— Material for the task —
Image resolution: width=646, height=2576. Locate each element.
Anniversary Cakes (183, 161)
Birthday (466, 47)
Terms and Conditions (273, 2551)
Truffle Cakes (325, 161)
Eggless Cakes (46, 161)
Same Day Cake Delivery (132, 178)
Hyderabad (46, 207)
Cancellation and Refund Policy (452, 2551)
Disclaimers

— Problem to work on —
Set down exactly the lines of the listing above, from the line holding "Anniversary Cakes (183, 161)" through its last line, with nothing added.

— Problem solution —
Anniversary Cakes (183, 161)
Birthday (466, 47)
Terms and Conditions (273, 2551)
Truffle Cakes (325, 161)
Eggless Cakes (46, 161)
Same Day Cake Delivery (132, 178)
Hyderabad (46, 207)
Cancellation and Refund Policy (452, 2551)
Disclaimers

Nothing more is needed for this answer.